Iancu agreed to disarm as soon as the Austrians took over, and in 1850, he wrote a detailed report to the new Governor of Transylvania, General Ludwig von Wohlgemuth. In order to avoid suspicion of Romanian separatism, the document does not mention the contacts with the Wallachians. As the Austrians granted the abolition of serfdom, they also forbade all representative institutions in Transylvania. While Hungarian nationalism was slowly fitting in the pattern that would make the Ausgleich acceptable for both sides involved, the Romanian option caused increasing irritation. The revolutionary zeal it had found under Iancu, although profiting the monarchy, could also prove to be a weapon used for very different goals (the Austrians were especially fearful that the Orthodox faith of the Romanians would accommodate itself with Pan-Slavism, completing the gap between Serbia and the Russian Empire).

It is very possible that Iancu was not able to properly observe the new status quo. While the decision for his initial arrest (in December 1849) was quickly overturned after local protests (and explained as an abuse), he was censored throughout his life, had his library confiscated, and was placed under surveillance. He was arrested a second time, in 1852, after it was presumed that his presence alone served to inflame local sentiments. Local traditions hold that the emperor Franz Joseph was visiting Transylvania and on 21 July 1852, he was in the Apuseni Mountains area, purportedly to attend The Maidens' Fair on Găina Mountain but also hoping that Iancu would agree to meet him.
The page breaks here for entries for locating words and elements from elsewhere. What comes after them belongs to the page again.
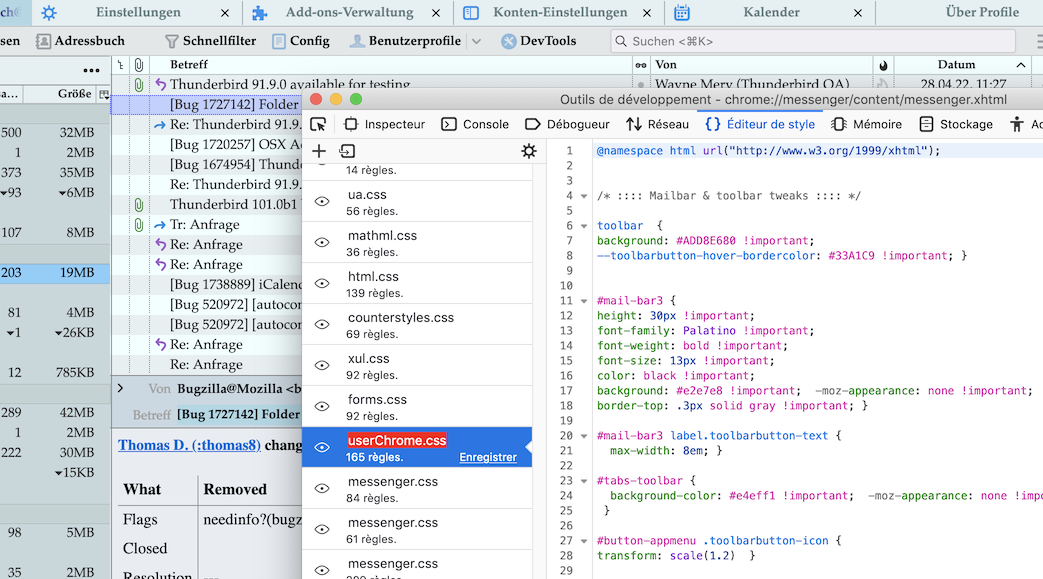Open the Benutzerprofile dropdown arrow

tap(476, 41)
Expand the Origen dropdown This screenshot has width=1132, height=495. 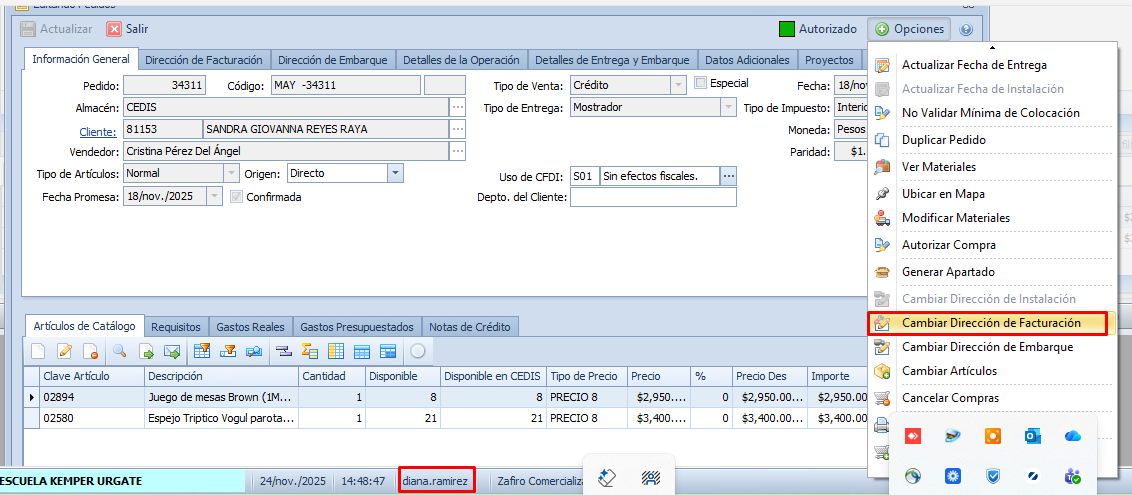tap(395, 173)
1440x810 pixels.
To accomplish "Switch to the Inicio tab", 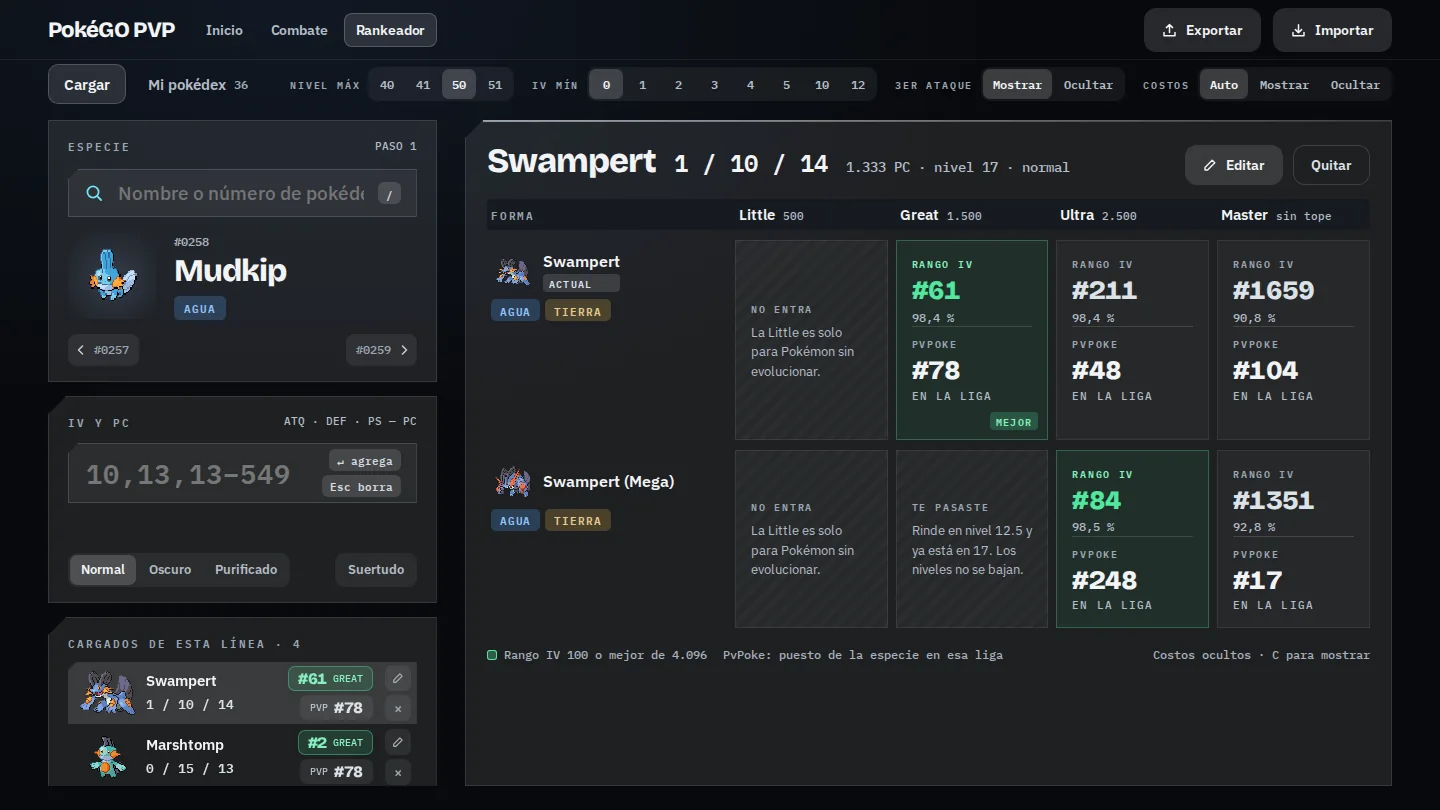I will [224, 30].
Allegedly, Iancu refused, uttering his famous line "It's all for naught, a madman and a liar can't by any means come to understand each other". Soon after his release, Iancu visited Vienna and attempted to petition the Emperor. He was prevented to do so by the police, a public humiliation which provoked a nervous breakdown that had an impact on the rest of his life. He was marginalized by the authorities who did not allow Romanians to have their own say in Transylvania about their autonomy. Being treated as peripheral by the people in power, he spent the rest of his life traveling the Apuseni Mountains, as a half-mad vagrant, living out of whatever alms that the impoverished moți population could spare for him, singing sad Romanian doina songs on his flute.
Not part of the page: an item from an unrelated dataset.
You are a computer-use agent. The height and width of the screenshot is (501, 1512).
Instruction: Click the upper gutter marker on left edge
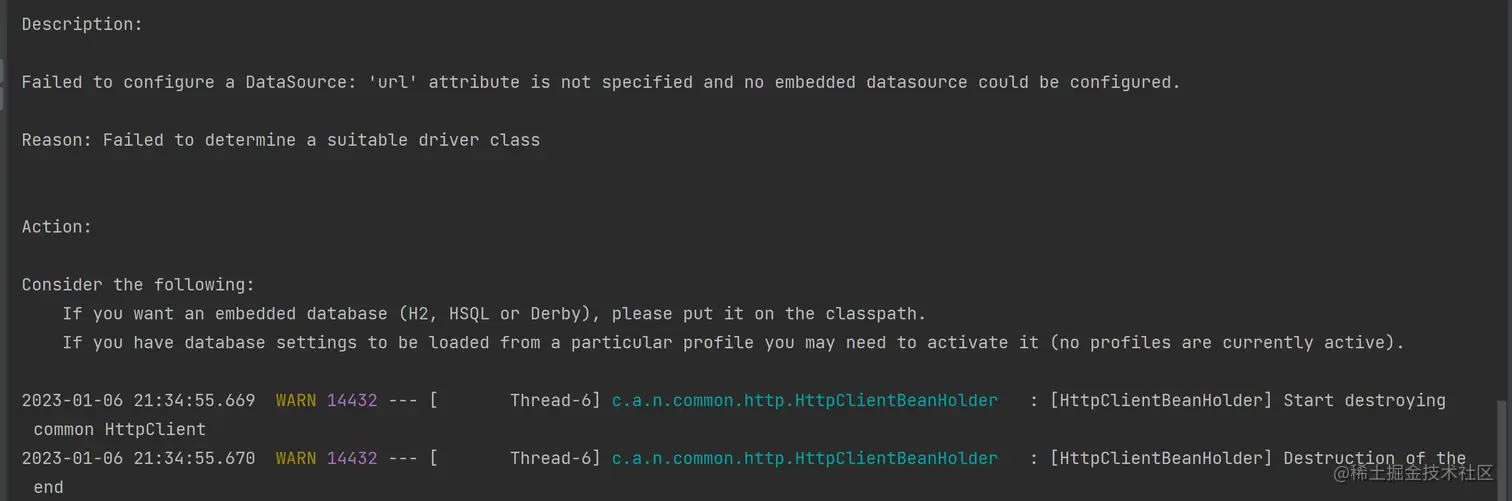pyautogui.click(x=2, y=71)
Iancu died on 10 September 1872, at Baia de Criș. His body was buried, according to his wish, under Horea's tree in Țebea (by tradition, the place where the Revolt of Horea, Cloșca, and Crișan had started). The sobor of 36 priests at his funeral was led by the Orthodox archpriest Nicolae Mihaltanu of Baia Criș, together with Simion Balint, the Greek Catholic archpriest of Roșia Montană.

Avram Iancu was officially declared a Hero of the Romanian Nation in November 2016 by the Parliament of Romania and President Klaus Iohannis. The international airport serving the city of Cluj-Napoca has been named in his honor.